Refusing to allow Ukraine to do so has caused deep disaffection among people in central and eastern Europe. 

If the United States does step back more broadly, as isolationists would like, can Europe replace its role in Ukraine and elsewhere? 

Well, Europe can step up, but not to replace the United States. Parts of Europe do need to step up. Estonia has given 1.3% of our entire GDP to Ukraine in all forms of assistance, military and nonmilitary. We have increased our defense spending to 3% of GDP. Poland is going up to 4% and is buying 850 main battle tanks, which is more than all of the other countries in Europe have combined. So some of Europe is already stepping up.  

But will Germany ever reach 2% [of GDP on defense spending, as NATO rules require]? I don’t know. The problem basically comes down to western Europe not taking the Russian security threat seriously enough.  

What do you think the ideal U.S. Russia policy would be? 

Containment. It’s not a new idea. It’s 75 years old.  

If the United States reduces its role in the region, will some countries there start to hedge their bets and change their relationship with Russia? 

We see it happening already with Hungary and Slovakia. And Austria has been sucking up to Russia all along. So it’s a serious problem. Countries that have their security threatened are forced to make choices. The Finlandization of Europe is not an impossibility.  

The same goes for relations with China. If the United States really pulls out of Europe, why would European countries continue to follow the U.S. lead? German Chancellor Olaf Scholz was in China yesterday. Germany doesn’t want to give up its potential Chinese markets, and if the United States stops providing security to countries like Germany, it will lose a lot of leverage. 

How does the state of democracy in the United States affect the state of democracy in Europe? Is the rise of populism here affecting the strength of populism there? 

Of course. U.S. soft power is not only about Coca-Cola and democracy. The hard right in my own country and throughout Europe is basically adopting the rhetoric and approach of the MAGA people. 

What would you say to a skeptical U.S. public about why the United States should continue to play a big international role? How does U.S. leadership affect the lives of ordinary Americans? 

Well, eventually there will be threats to the United States, and when that happens, you want to have allies. Let’s go back to Afghanistan. Look at all the countries that participated in the international effort there. On a per-capita basis, Estonia suffered the third-most casualties. That represents a major commitment.  

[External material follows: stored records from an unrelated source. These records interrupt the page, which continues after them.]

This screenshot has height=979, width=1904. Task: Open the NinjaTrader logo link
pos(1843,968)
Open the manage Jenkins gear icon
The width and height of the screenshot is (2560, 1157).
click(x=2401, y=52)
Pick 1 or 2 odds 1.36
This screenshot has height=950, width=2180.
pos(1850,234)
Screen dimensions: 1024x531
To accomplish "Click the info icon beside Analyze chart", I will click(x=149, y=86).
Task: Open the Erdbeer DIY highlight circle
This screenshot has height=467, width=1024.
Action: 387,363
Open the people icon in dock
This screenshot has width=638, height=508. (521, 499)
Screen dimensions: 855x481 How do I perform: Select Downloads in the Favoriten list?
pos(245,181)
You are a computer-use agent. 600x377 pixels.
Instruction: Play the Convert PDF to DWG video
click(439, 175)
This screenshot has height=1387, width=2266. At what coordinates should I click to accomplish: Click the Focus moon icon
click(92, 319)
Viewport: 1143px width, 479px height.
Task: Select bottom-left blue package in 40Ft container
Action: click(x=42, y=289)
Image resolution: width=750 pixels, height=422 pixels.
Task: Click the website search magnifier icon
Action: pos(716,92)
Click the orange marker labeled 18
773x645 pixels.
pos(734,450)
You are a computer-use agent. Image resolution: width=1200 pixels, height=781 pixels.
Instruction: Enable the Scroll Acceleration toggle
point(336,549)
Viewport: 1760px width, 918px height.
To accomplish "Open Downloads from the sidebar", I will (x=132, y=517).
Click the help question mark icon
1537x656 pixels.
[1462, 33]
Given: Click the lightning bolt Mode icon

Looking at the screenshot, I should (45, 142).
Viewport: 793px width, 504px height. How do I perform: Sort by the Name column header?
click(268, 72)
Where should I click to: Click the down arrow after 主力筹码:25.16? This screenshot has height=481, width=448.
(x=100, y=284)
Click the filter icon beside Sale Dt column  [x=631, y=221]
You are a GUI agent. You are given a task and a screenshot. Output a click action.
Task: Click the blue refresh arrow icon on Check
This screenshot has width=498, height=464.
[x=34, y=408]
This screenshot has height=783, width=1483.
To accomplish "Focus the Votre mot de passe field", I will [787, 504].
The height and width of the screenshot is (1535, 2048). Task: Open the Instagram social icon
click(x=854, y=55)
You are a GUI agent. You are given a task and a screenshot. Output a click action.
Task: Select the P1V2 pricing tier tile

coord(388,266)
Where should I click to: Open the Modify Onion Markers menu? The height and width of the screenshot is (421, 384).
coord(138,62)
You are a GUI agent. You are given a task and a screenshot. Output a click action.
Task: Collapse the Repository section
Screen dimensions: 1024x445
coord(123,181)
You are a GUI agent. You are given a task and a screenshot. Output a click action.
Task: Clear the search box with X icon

Now take all of Europe and NATO. If the United States needs assistance again in the future but has abandoned its allies, can it really expect a reciprocal commitment?  

You can always say, “We don’t care, we’ll go it alone.” Well, we’ve had that kind of isolationism twice before: preceding the years 1917 and 1941. And in both cases, eventually things got so bad and so many U.S. interests were threatened that the United States had to come in anyway. And when it finally did, it was late, which made it so much more expensive in terms of both blood and treasure. 

Let me put it this way: Had there not been a Marshall Plan in 1948, had the United States not created the International Monetary Fund and the World Bank, odds are you might have ended up with an independent, Western-leaning United Kingdom, but it’s not at all clear what the continent would be like. If the Soviet Union had extended to Spain, Portugal, France, Germany, and the Netherlands, I think the Cold War would have been very different. 

And remember that the Marshall Plan represented spending about 1% of U.S. GDP. At the time, it was a big investment. But if you look at the numbers today? Not so much. Europe got back up on its feet, which led it to become the largest trading partner of the United States, which it is still – 75 years later still. It’s providing markets; could the U.S. economy continue booming without markets abroad? And it’s providing security. So I don’t get the isolationist argument. You can’t cut yourself off in the 21st century.